The following excerpt is reprinted with permission from Routledge, copyright © 2024.

surveillance education cover

There is strong evidence that surveillance comes at the expense of the learning process. Researchers have warned that ed-tech surveillance undermines students’ autonomy by nudging, directing, and socializing their behaviors and attitudes. An effective education results in students becoming autonomous and free individuals, yet studies show that students lose autonomy and self-efficacy when they are under strict surveillance. For example, studies show that rather than act independently, surveillance pressures students to change their behavior such as their responses in discussion forms to appease whoever it is they think is surveilling them.

Learning requires students to take risks and make mistakes, but when there is fear that those mistakes and risks can be utilized for harm, it creates a chilling effect where students resist the urge to participate fully, if at all in the learning process. Early childhood educator Kate, introduced in Chapter 2, notes that she works to foster trust both with the toddlers in her classroom as well as their families, all of whom live with high poverty and high crime as part of their daily lives. For these families, Kate’s classroom may be the most stable part of their lives, thereby making that trust relationship incredibly important. In her space, Kate is required to document every behavioral infraction of her students. She refuses to do this because she sees it as a violation of her ability to bond with the children and help them see that adults can be reliable. If she sees a child misbehaving in a way that can be managed through conversation, or may be reflective of larger, more pressing issues – such as becoming unhoused, or moving in with a new foster family – she does not record the behavior A lot of times, a kid will say a bad word, and they know they said it. They said it by accident. So we’ll have a quick conversation where I’ll say “We don’t use those words here,” but it’s not something I record or bring up with the parent because we’ve just dealt with it.

Hannah, a white female executive director of a national non-profit that develops social justice curriculum argues that one reason her organization is able to ignore offers made by surveillance technologies is because of the trust built with teachers, “Our mission is about having an impact on students, via their teachers. We are laser focused on our work with teachers.” Nearly half a million teachers have used the curricula built by her organization and part of the reason why it is successful is because of the pedagogical value placed on the relationship between teachers and students. Lisa, the school psychologist in Northern California, works with a highly vulnerable population and her top priority is to foster a connection where the students will recognize that the resources she is offering are to be trusted

Some of these things are not necessarily surprising because we know our students. We’ve got a relationship with our students. We already see this stuff before the technology sees it because we are working with the student in a different capacity.

When students are afraid of making mistakes, they may participate less, which undermines the learning process. A 2021 survey revealed that almost 60% of students reported censoring things they were writing, and 80% censored their web searches due to an awareness of monitoring. This puts educators in quite the conundrum as they need to procure student participation, but must be cognizant of the fact that by centering student participation, they simultaneously encourage students to compromise their privacy. Research reveals that students react to surveillance by behaving in an inauthentic and docile way to appease their instructor. Educators know that trust is essential for fostering a successful learning environment. However, studies show that rather than develop an inclusive environment, when schools surveil students, students feel as though they are not trusted and reciprocate with waning trust toward the school. Indeed, rather than feel safe when surveilled, students may feel villainized by the school and their teachers, leading to a breakdown in trust.
*-*-*
### WRITTEN EXERCISE A
In the records below, copy the lines from the one containing "Task: Reply to candyviille's comment" through the one containing "click(x=607, y=78)" word for word, leaving the pictures out.
*-*-*
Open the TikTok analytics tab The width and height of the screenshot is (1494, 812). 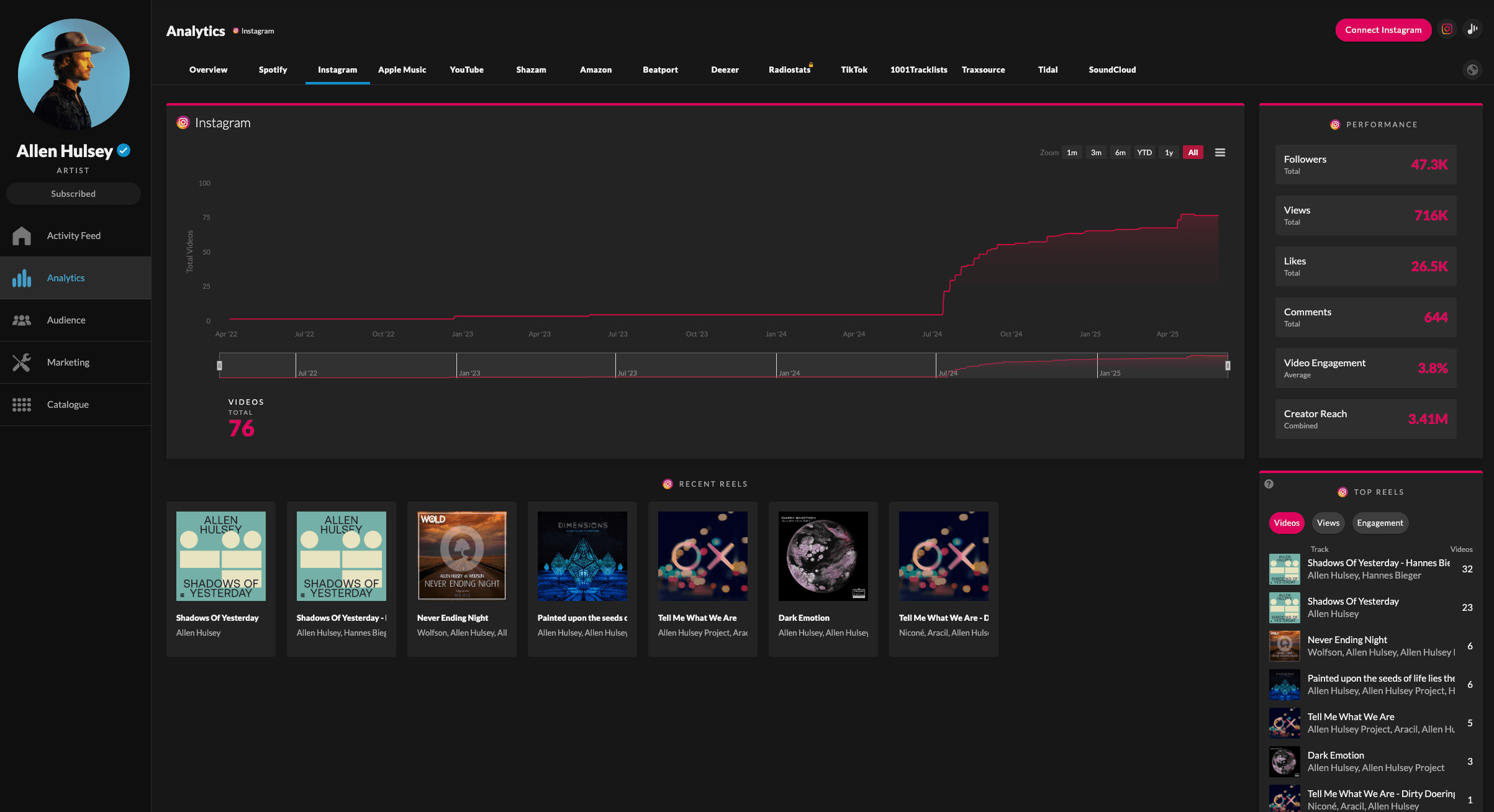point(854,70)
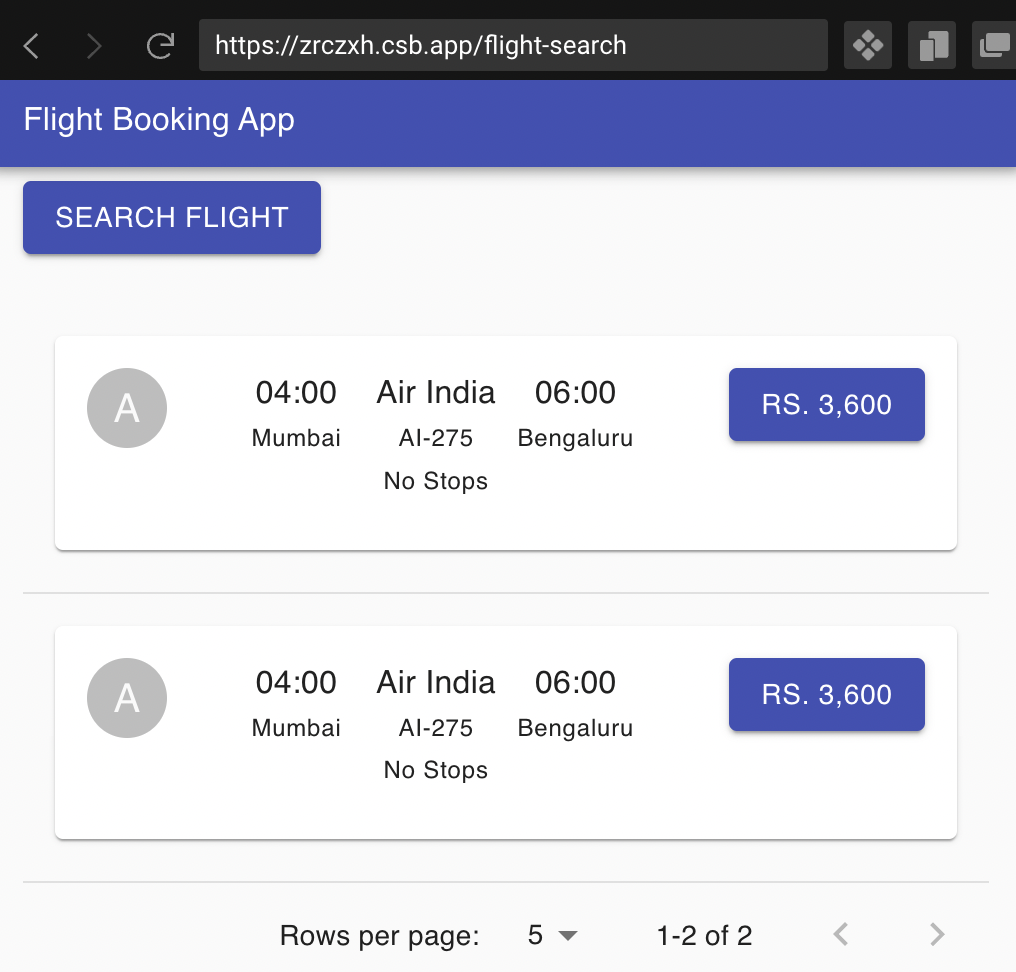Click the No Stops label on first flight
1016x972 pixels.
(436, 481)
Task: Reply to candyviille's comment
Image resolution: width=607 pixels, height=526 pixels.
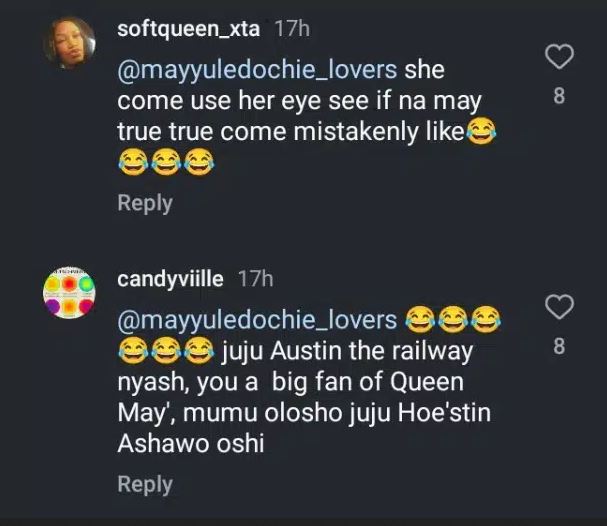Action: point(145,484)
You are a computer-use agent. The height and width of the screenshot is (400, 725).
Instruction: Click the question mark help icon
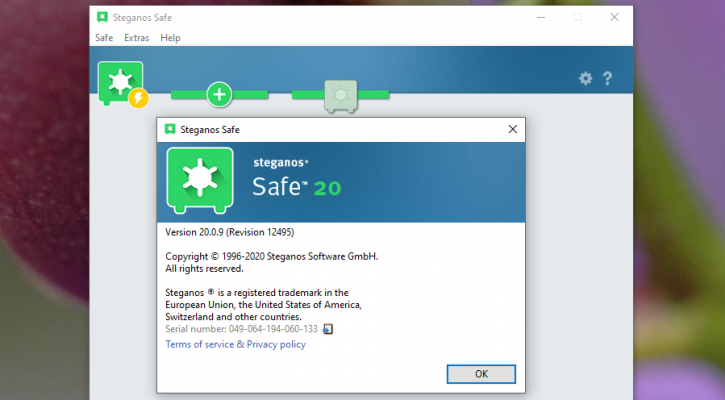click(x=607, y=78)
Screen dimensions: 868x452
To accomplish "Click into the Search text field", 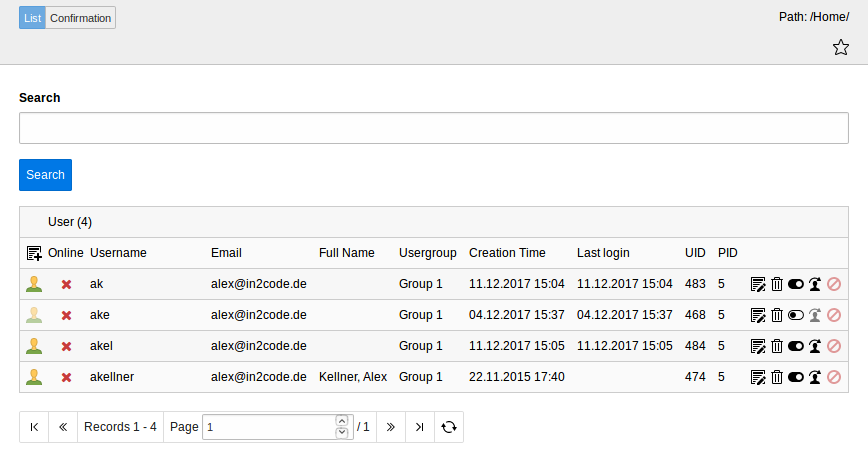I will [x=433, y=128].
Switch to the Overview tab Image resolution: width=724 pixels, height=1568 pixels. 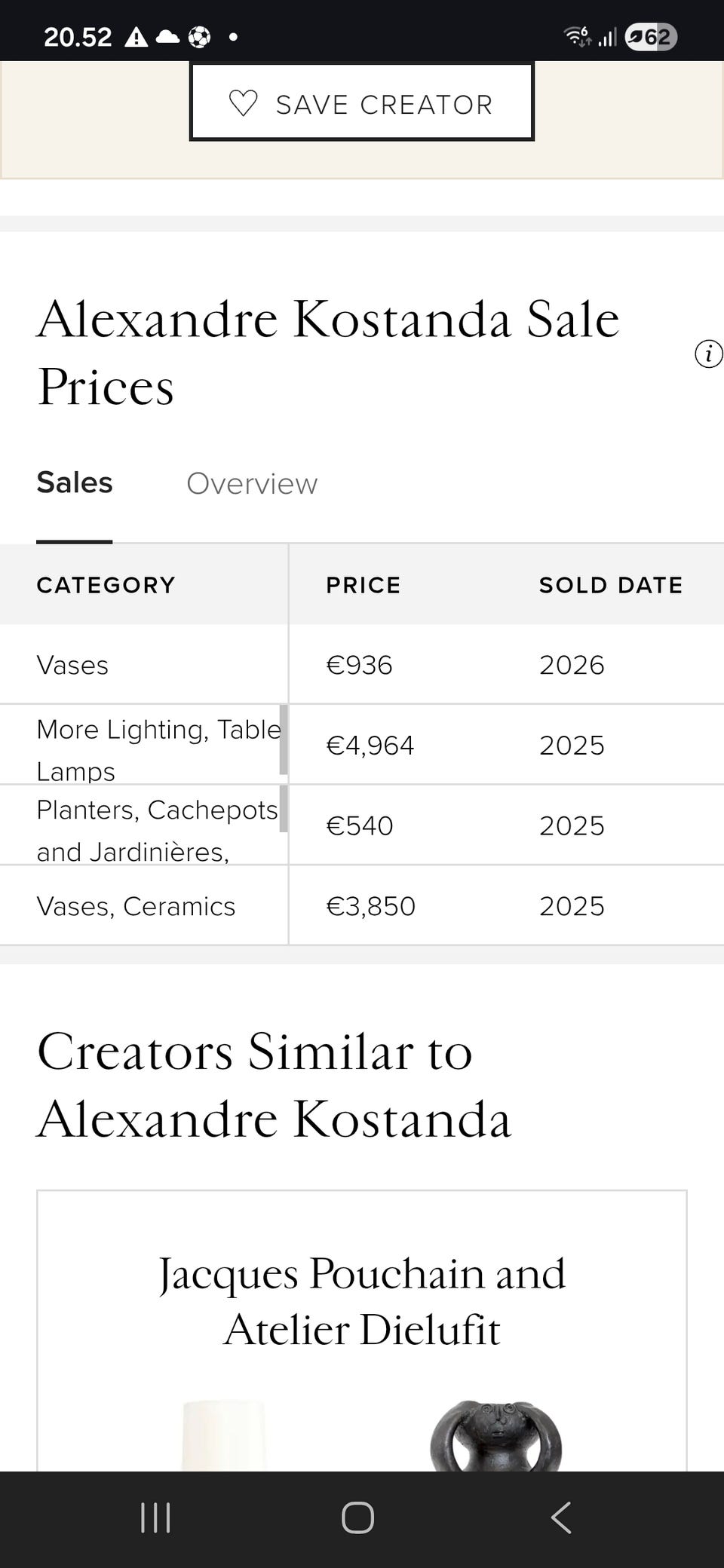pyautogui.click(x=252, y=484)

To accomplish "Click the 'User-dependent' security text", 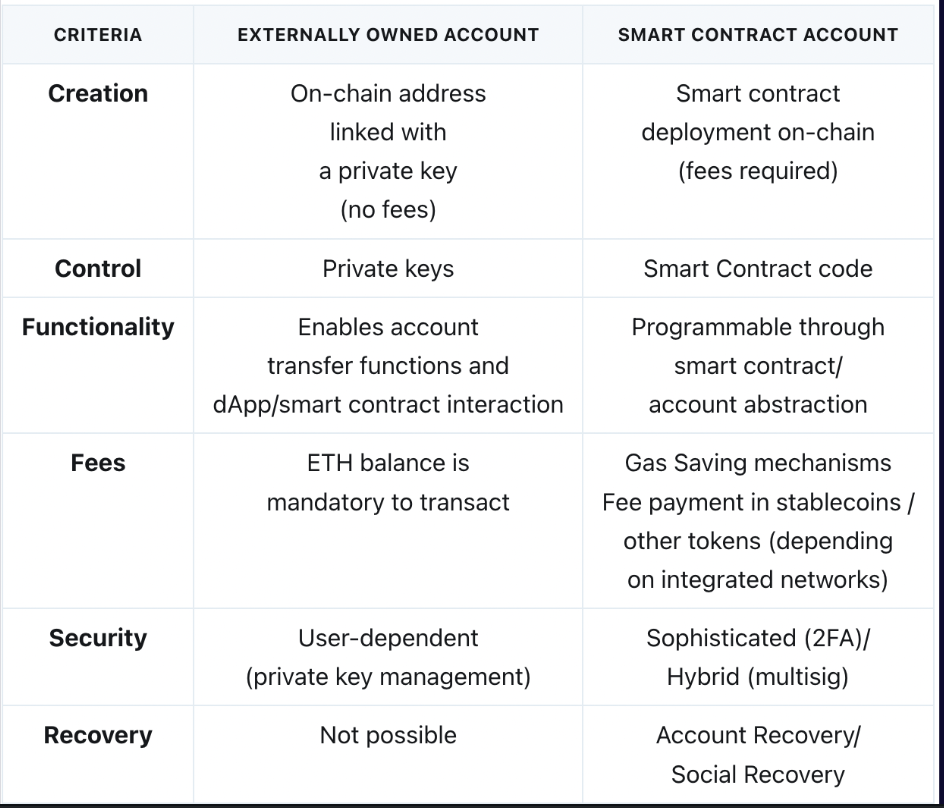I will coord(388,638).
*-*-*
### WRITTEN EXERCISE B
Extend the excerpt on surveillance in education, picking up after its final sentence.

### EXERCISE OUTPUT A
Task: Reply to candyviille's comment
Image resolution: width=607 pixels, height=526 pixels.
Action: point(145,484)
You are a computer-use agent. The height and width of the screenshot is (400, 725).
Instruction: Click the question mark help icon
click(x=607, y=78)

### EXERCISE OUTPUT B
Surveillance tools that purport to enhance education are actually replacing learning with vapid forms of engagement, and in the process normalizing ignorance. The widespread use of digital tools has come at a cost: They change the ways young people’s brains develop, and as a result, students increasingly have a shorter attention span, weaker memory, and underdeveloped critical thinking skills. Jean Twenge and W. Keith Campbell argue that the utilization of these tools contributes to a narcissism epidemic, where students feel that they are smarter than they actually are, and are unable to accept feedback that could improve their skills. Many families and teachers make the mistake of thinking that technology use is, in and of itself, a learning process that is good for the student, when in fact not all technology use is the same. Studies show social media can be good for promoting a school’s image, professional development for educators, but beyond engaging students it is not clear how it is improving learning. Media literacy education scholar David Buckingham notes that too much attention to technology as technology obfuscates how technology manipulates – and is manipulated by – users. What we do with technology influences technology as much as technology influences humans and yet, for the most part, technology is bestowed with a fascination and power that, on its own, cannot be upheld. The technology itself is not the problem, it is the way it is utilized to undermine human autonomy in the classroom.

Surveillance at the Expense of Student Autonomy

This loss of human autonomy is a feature, not a bug, of surveillance capitalism. Stewart Brand’s Whole Earth Catalog, which communicated the philosophy of early Silicon Valley, argued that the goal of tech was to change civilization. Companies such as Google interpreted this to mean that the human brain would be made irrelevant as technology grew more efficient. This line of thinking is repeated in industry rhetoric that falsely claims that technology is “smart” and humans are not, and inventions such as driverless cars which claim that the human driver needs to be replaced for the objective machine. However, lost in this line of thinking is that humans will have less autonomy as technology makes more determinations about human behaviors and actions. Maria, the middle-school science teacher in New York City, feels a degree of discomfort in monitoring her students, even though, as shown in Chapter 1, she also knows it is an effective tool for classroom management

Sometime I get weirded out when they’re on their free time and I have to look at [GoGuardian] because I’m like, “Ugh, this makes me feel like a little spy and I don’t like it,” but it’s like, they have certain websites they can’t go on.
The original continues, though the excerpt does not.